Three Imaginary Girls

Seattle's Indie-Pop Press – Music Reviews, Film Reviews, and Big Fun

The British not only corner the market on some fine music makers, but they have sharp reporting. 

Today the Guardian posted an article titled "Brits keep out, unless you're old and boring" that exposes US Immigration department's efforts to keep out all the great UK bands with scheduled tours (Lily Allen!) while allowing the Police and (Sir) Elton John to traipse all over our fair land.

It nearly reads like an Onion article… but it's all true.

As reported yesterday a new threat to hinder the current British music invasion are the ever-tightening US immigration and work visa laws.

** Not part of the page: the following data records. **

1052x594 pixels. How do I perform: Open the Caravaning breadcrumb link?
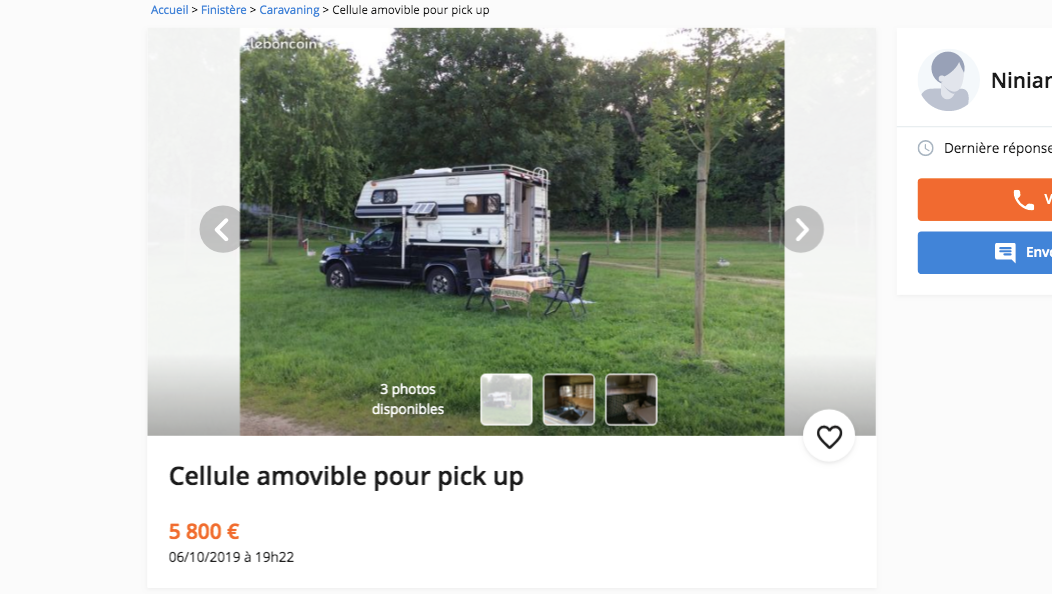pos(289,10)
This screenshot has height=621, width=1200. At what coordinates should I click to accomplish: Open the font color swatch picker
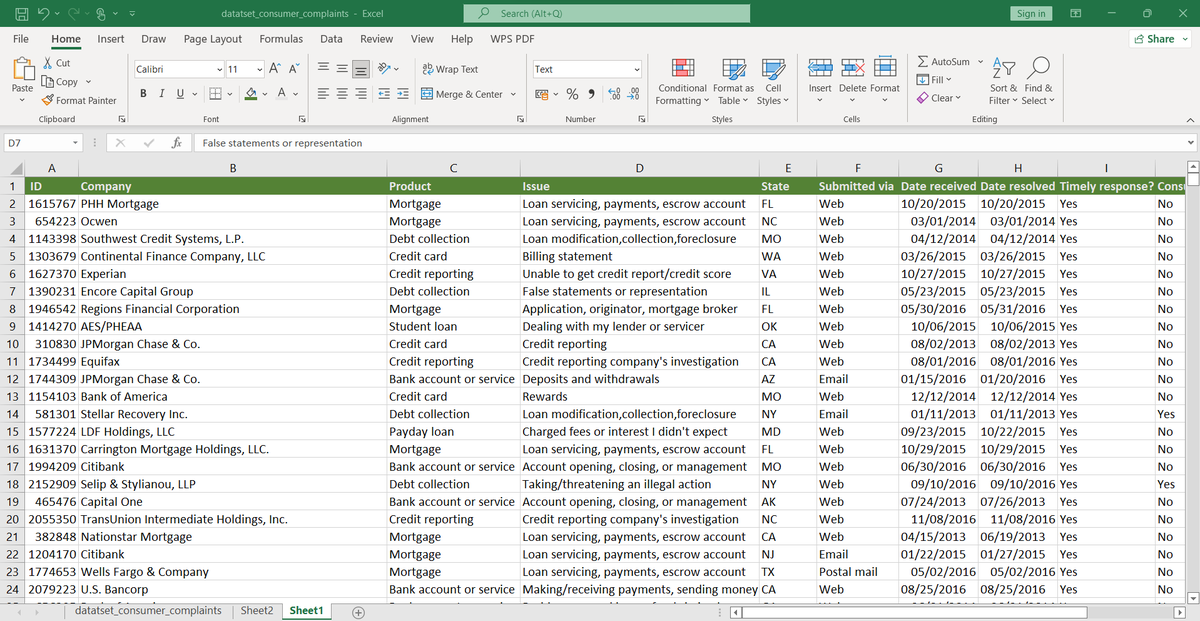pos(282,93)
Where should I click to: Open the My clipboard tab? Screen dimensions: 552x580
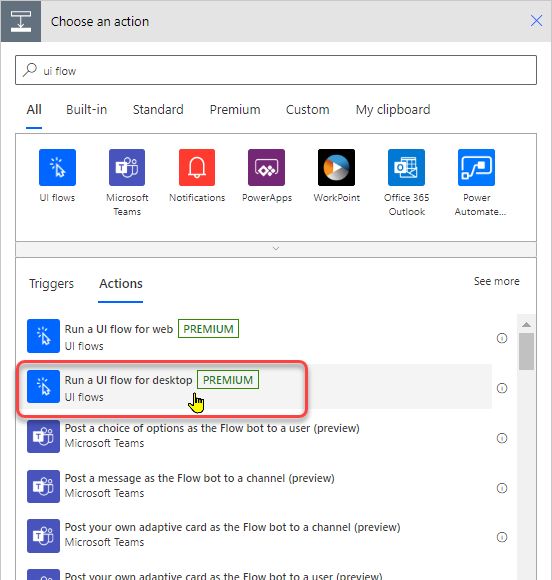(393, 110)
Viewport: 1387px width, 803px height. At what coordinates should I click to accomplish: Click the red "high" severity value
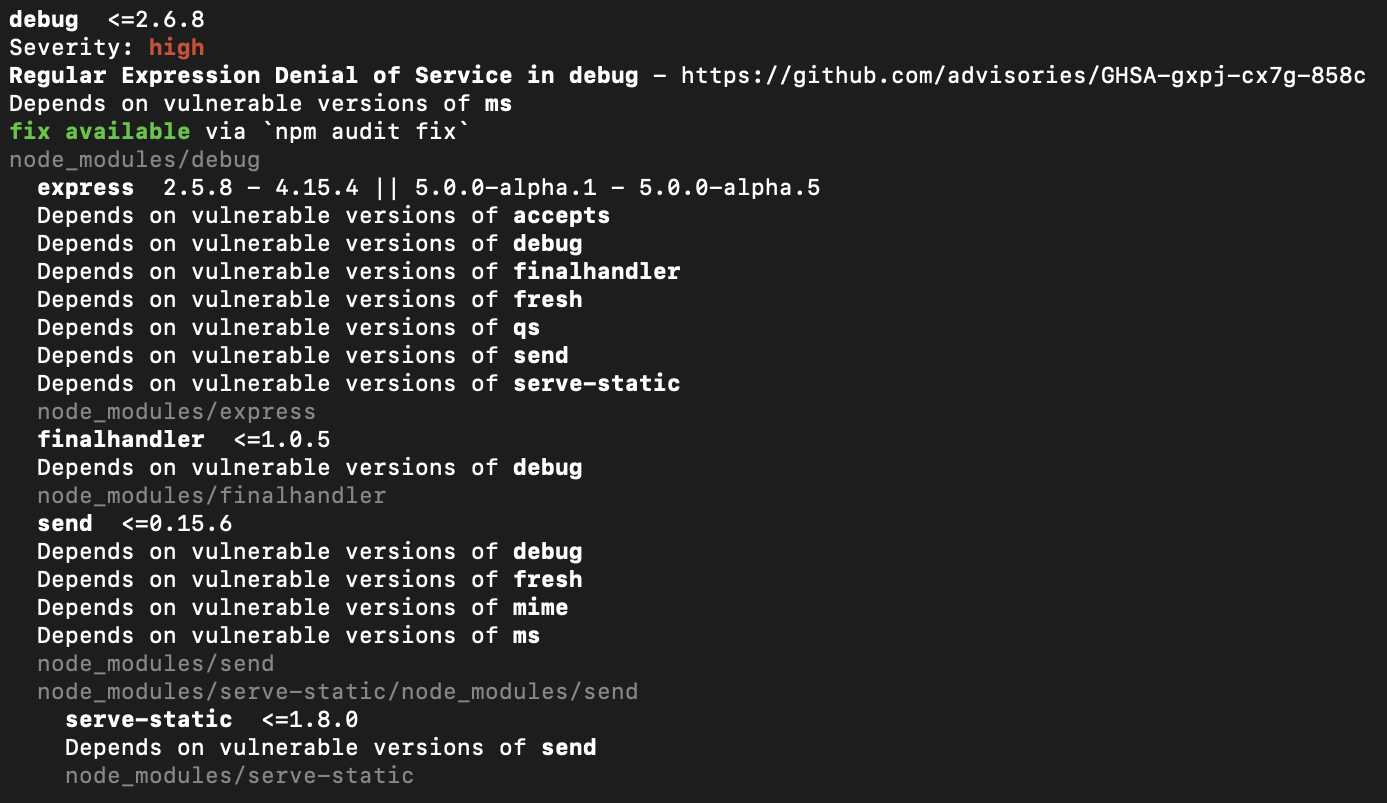pyautogui.click(x=176, y=48)
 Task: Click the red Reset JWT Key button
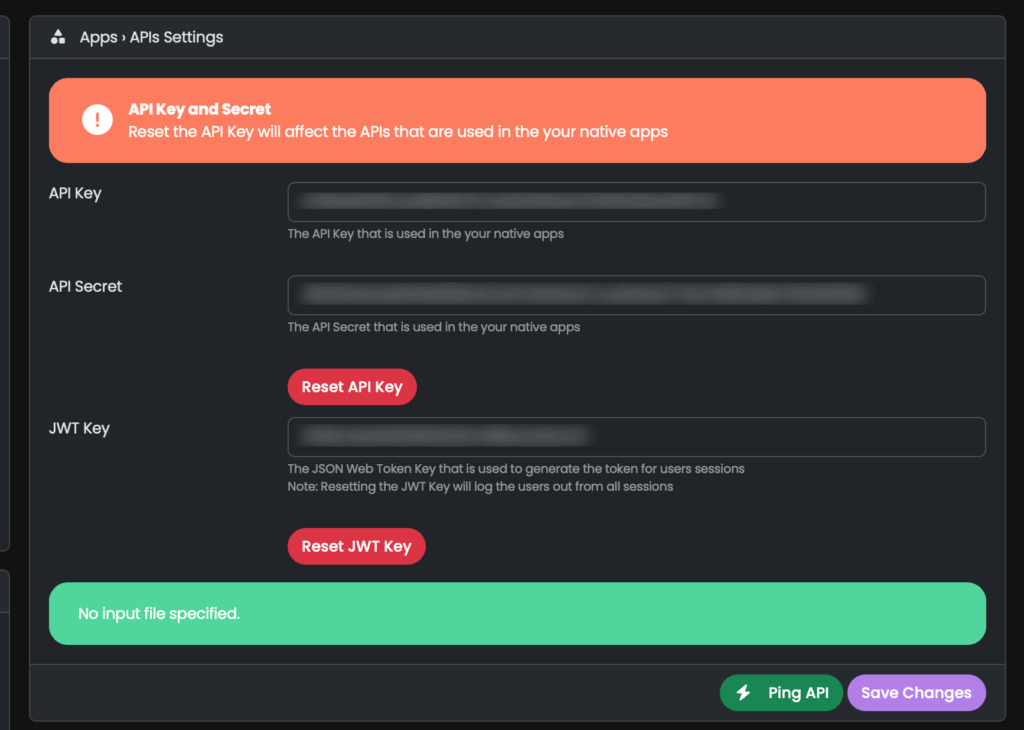point(357,546)
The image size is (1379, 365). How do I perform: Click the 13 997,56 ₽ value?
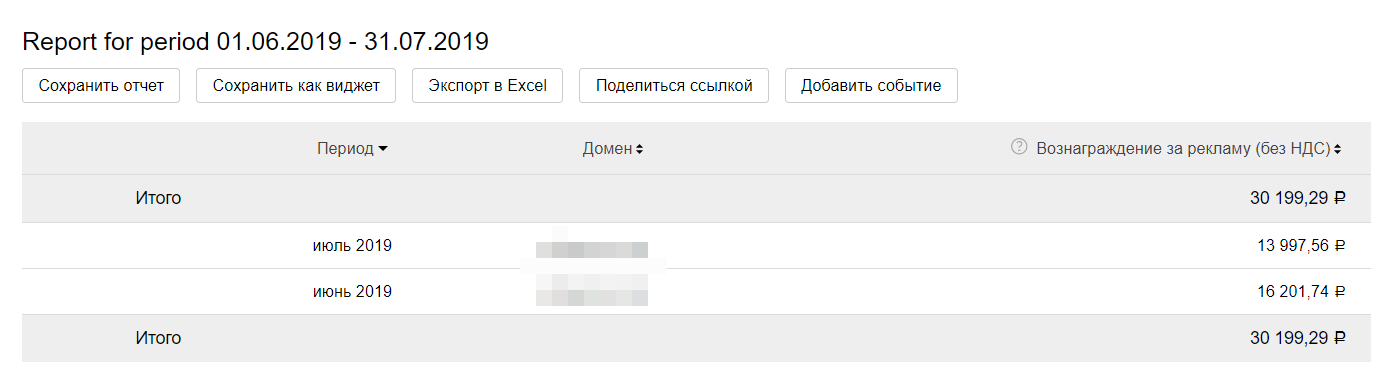coord(1301,245)
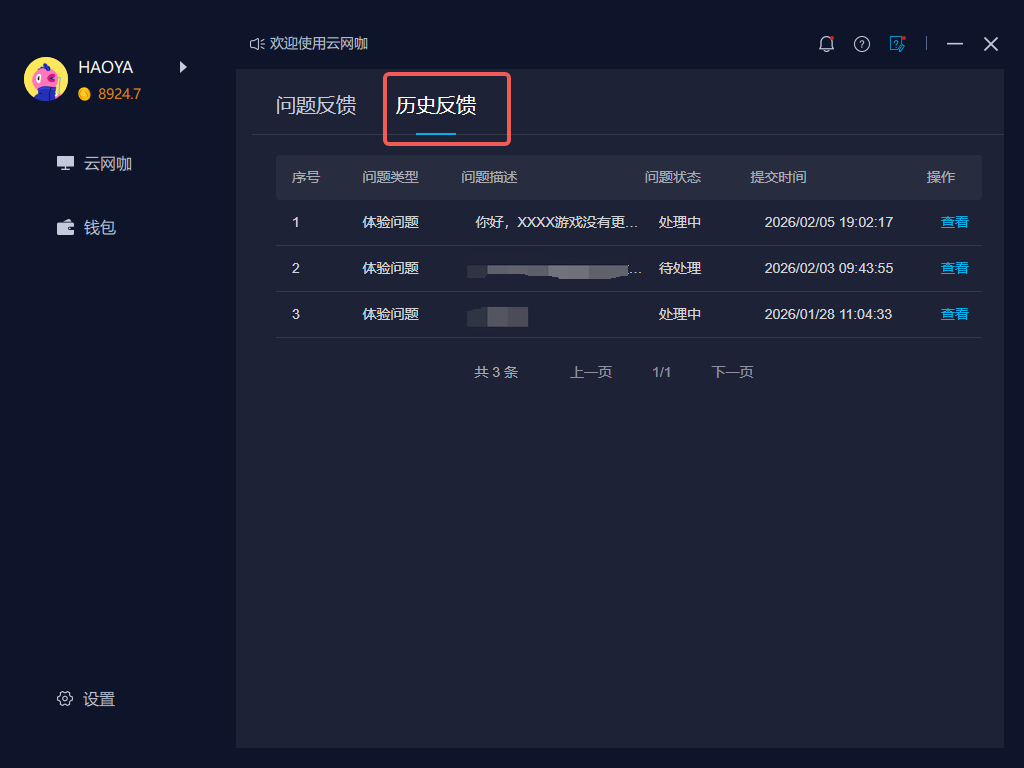Click the speaker announcement icon
The height and width of the screenshot is (768, 1024).
click(257, 44)
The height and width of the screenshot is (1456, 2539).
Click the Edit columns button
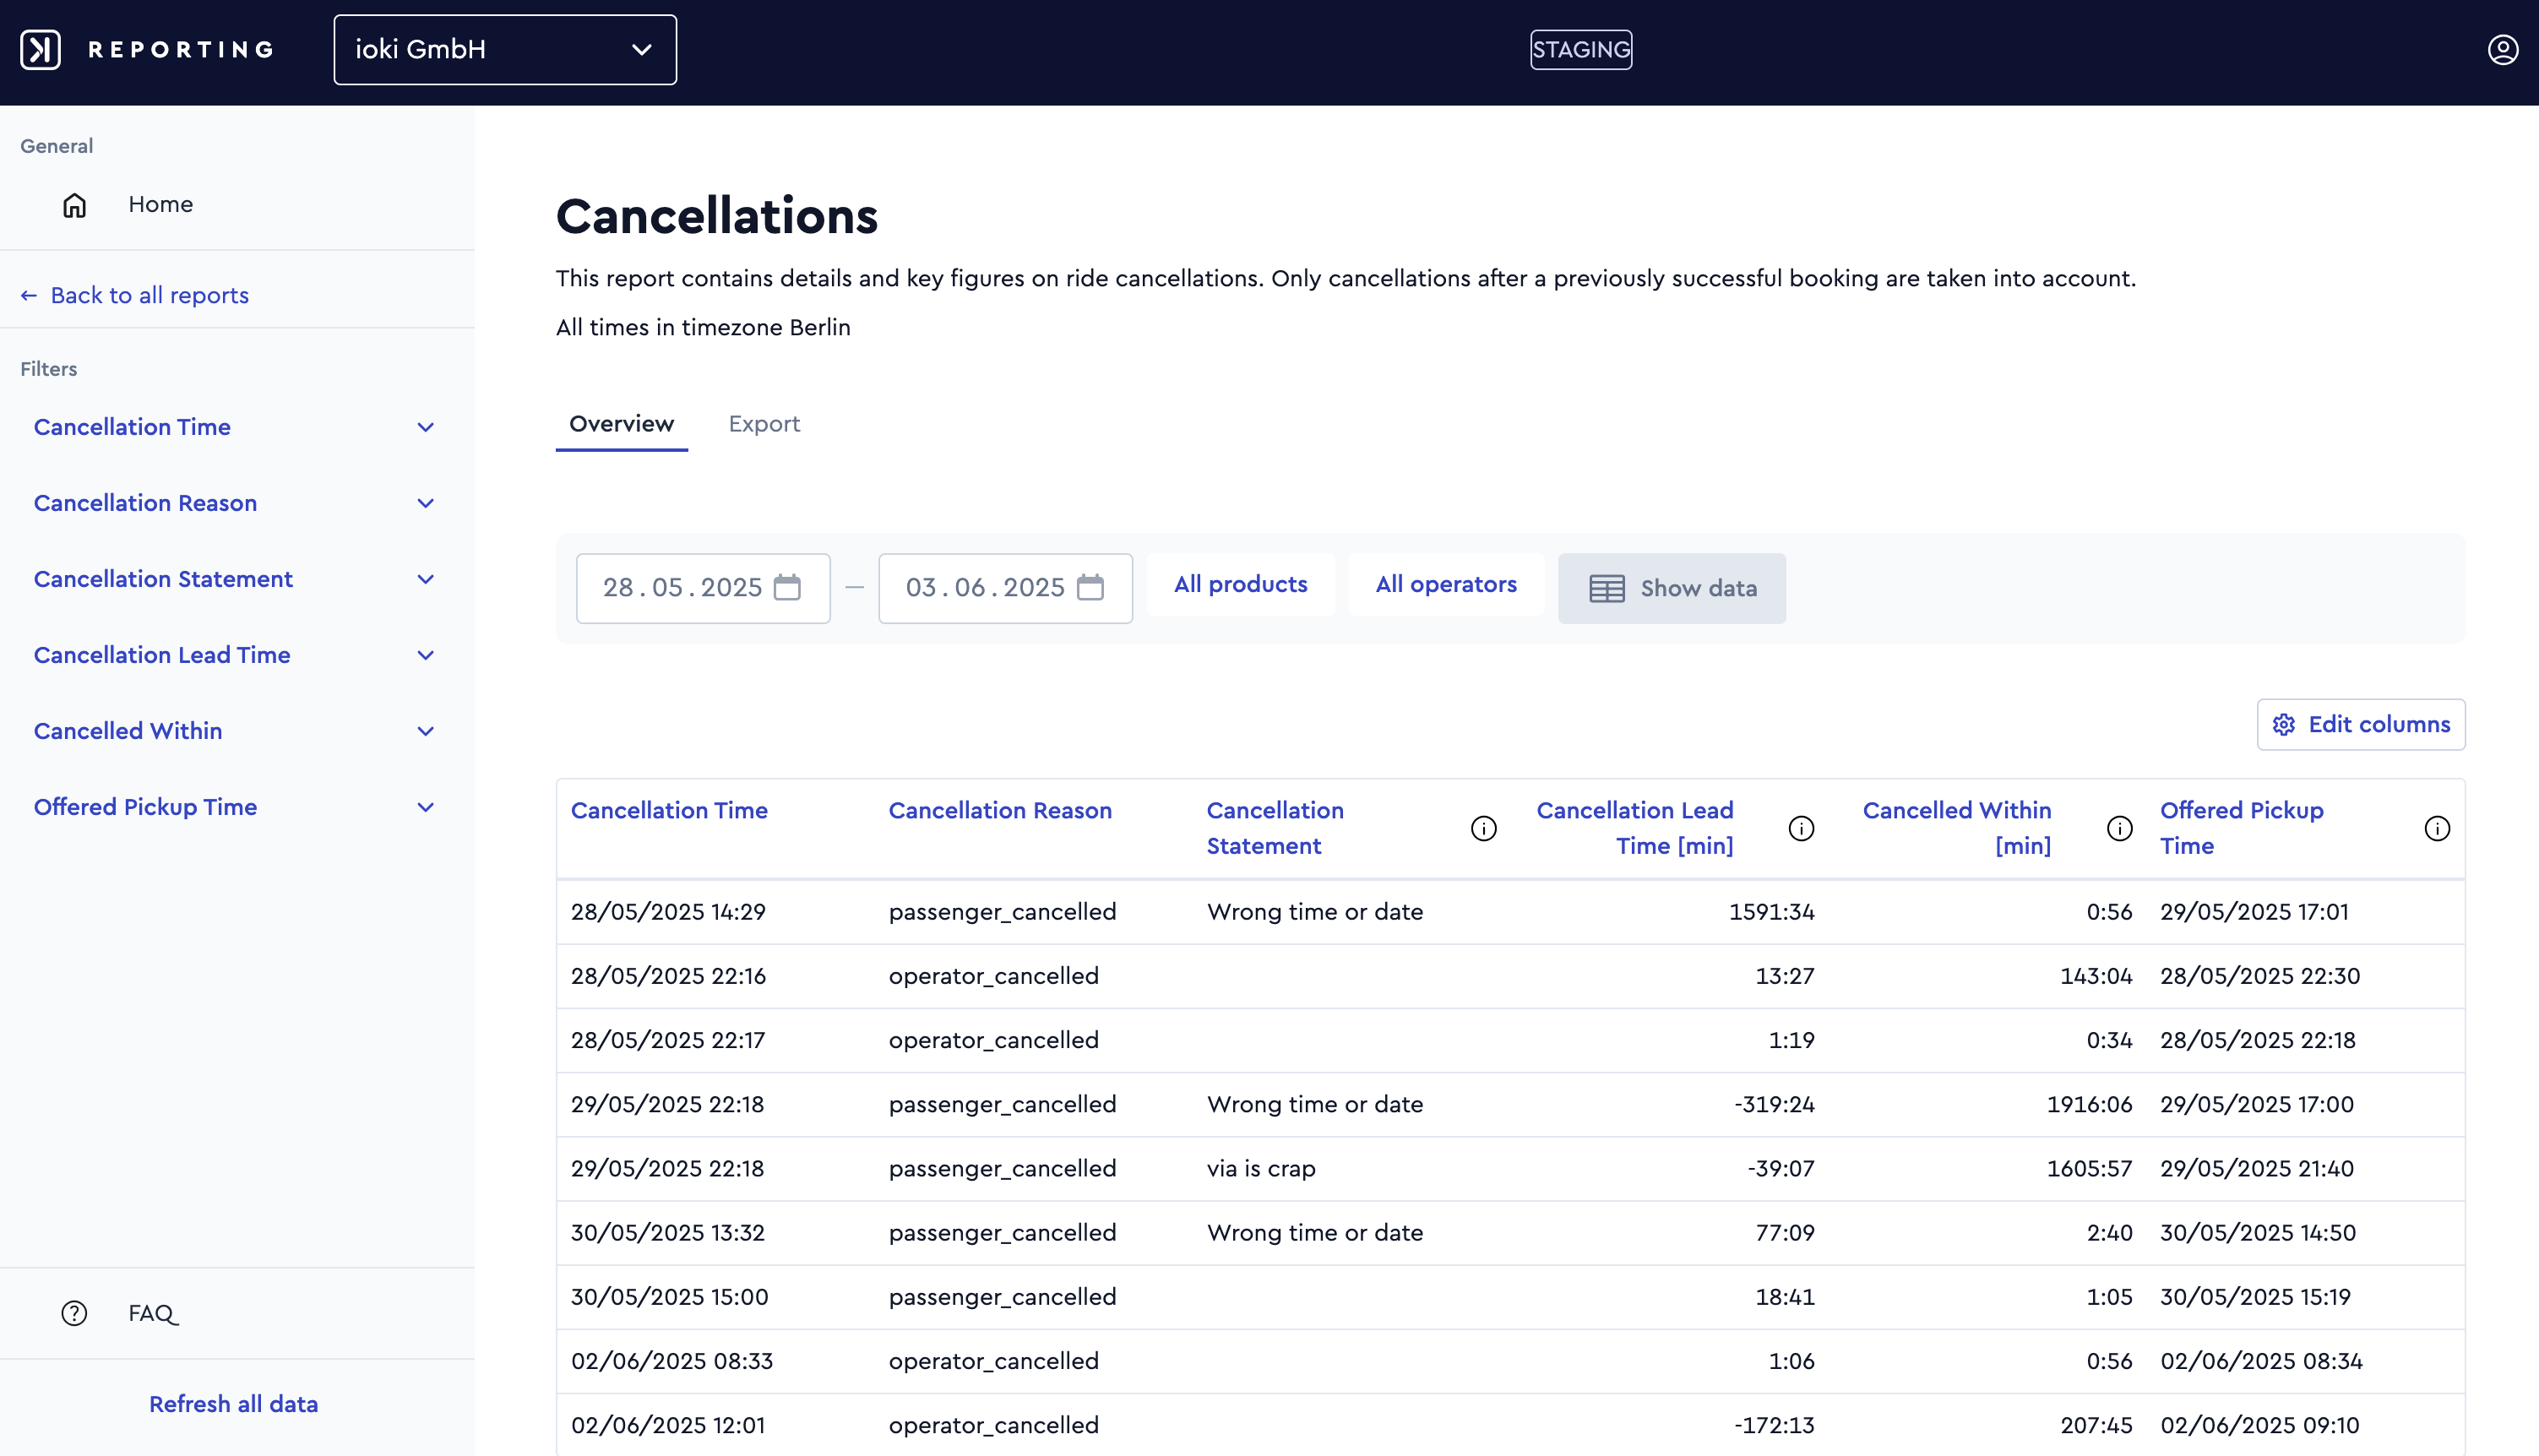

Lily Allen this week had her visa revoked and missed a potentially career-making MTV Awards appearance, while 12 months ago Klaxons cancelled their crucial CMJ performances because the press clippings they submitted suggested they hadn't been going very long. Which, of course, they hadn't. But then this is pop music – no one goes for very long. And if longevity is the criteria by which incoming touring artists are judged, then the US can have nothing but the boring white rock of Elton John and The Police tours to look forward to for the next – ooh – decade, when they could have the pan-international flavours of MIA. It's not just the hip young guns suffering either – Holly Golightly, New Model Army and Mystery Jets are some of the artists whose tours have been nixed by the authorities.

It's a Catch-22 situation. To guarantee an easy passage stateside artists have to fill a P-1 visa, requiring acts to prove that they have been "internationally recognized" for a "sustained and substantial" amount of time. But can someone really be internationally recognized if they have never performed in the US?

Such red tape is standard practice for a country run by lawyers, but it will surely have a detrimental effect. America will be deprived of new foreign culture from abroad, an existing suspicion that the US government are not very nice will fester even further and everyone from venues to concert promoters to merchandise vendors – people who thrive on live shows rather than record sales – will lose out if tours are cancelled at the last minute.

It's no conspiracy to say that this is all a by-product of the paranoia, fear of outsiders and strict border control that has been present since the white man first took over the country, and which has permeated deeper since September 2001. Any non-famous person who has attempted to enter the US either for a short stay or under the guise of work will likely have similar stories.

As it stands, anglophile US music fans are facing government-endorsed rock 'n' roll.

On the upside, though, they may be spared Razorlight.